+++ Provided records +++

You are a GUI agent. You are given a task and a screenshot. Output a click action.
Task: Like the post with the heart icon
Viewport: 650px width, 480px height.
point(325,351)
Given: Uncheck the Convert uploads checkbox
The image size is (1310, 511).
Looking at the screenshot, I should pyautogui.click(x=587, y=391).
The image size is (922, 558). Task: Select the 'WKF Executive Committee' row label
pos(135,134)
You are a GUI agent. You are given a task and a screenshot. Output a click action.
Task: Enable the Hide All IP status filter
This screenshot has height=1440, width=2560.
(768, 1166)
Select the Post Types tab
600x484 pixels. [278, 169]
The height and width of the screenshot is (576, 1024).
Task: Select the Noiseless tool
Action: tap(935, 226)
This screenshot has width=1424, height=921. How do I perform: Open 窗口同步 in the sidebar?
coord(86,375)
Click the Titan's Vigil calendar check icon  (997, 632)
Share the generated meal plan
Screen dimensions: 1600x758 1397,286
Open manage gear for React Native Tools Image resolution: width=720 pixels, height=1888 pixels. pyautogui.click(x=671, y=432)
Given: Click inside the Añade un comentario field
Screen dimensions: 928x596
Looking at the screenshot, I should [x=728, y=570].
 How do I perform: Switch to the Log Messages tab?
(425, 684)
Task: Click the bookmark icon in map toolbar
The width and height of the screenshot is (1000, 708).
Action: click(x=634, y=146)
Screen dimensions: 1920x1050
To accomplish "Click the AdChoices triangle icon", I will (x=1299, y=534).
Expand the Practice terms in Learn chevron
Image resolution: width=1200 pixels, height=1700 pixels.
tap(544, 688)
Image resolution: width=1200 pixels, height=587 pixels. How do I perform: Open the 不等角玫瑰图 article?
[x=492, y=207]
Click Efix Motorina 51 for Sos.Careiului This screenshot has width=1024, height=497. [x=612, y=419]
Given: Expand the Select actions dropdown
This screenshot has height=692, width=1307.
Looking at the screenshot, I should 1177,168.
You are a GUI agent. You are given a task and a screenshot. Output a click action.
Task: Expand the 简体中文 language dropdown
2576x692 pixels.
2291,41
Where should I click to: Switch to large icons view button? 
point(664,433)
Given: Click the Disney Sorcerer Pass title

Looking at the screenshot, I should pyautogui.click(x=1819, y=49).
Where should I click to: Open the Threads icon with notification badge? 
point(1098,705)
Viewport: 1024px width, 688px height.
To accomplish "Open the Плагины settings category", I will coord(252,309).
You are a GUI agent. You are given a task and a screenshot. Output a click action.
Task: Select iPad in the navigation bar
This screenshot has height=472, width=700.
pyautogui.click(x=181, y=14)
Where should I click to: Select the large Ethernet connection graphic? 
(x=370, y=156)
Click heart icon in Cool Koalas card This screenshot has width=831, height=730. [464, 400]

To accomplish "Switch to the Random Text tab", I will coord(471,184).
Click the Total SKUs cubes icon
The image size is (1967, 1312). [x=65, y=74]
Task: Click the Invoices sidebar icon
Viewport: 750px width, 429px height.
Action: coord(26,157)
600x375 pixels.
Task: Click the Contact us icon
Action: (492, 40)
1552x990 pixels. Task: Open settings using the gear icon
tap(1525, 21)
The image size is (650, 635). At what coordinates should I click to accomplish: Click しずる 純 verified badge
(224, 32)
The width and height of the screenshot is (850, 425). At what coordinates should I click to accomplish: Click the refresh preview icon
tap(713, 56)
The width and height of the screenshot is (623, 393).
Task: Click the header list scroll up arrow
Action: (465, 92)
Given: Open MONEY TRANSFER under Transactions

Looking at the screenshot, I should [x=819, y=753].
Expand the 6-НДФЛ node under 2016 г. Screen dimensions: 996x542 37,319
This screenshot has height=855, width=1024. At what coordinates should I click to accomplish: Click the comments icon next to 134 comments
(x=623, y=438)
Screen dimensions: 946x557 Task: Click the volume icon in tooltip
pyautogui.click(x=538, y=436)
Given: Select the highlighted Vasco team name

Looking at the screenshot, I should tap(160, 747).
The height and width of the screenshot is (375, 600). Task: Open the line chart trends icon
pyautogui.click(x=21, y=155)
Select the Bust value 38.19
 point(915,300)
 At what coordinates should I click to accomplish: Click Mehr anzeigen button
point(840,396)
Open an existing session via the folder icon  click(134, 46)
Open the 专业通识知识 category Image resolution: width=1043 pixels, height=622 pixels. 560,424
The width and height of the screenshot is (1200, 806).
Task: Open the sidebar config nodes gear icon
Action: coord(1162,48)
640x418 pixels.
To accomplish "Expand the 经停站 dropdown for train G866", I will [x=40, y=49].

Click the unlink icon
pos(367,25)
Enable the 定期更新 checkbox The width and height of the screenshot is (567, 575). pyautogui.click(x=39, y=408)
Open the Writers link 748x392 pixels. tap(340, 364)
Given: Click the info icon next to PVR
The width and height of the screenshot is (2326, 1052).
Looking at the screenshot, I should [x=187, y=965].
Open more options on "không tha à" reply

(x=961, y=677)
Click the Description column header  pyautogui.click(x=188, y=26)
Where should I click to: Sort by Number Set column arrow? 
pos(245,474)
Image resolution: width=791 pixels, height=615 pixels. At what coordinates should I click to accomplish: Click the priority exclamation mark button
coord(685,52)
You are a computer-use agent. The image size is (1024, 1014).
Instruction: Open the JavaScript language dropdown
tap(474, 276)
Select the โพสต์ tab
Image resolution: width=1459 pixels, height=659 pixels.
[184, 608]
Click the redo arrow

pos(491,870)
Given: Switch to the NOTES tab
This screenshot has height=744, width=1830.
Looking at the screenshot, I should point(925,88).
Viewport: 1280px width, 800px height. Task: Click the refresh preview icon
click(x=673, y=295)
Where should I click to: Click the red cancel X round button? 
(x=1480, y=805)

+++

Goal of the exercise:
Count every line above that includes the string "heart", and answer with the count only.

Result of this task:
2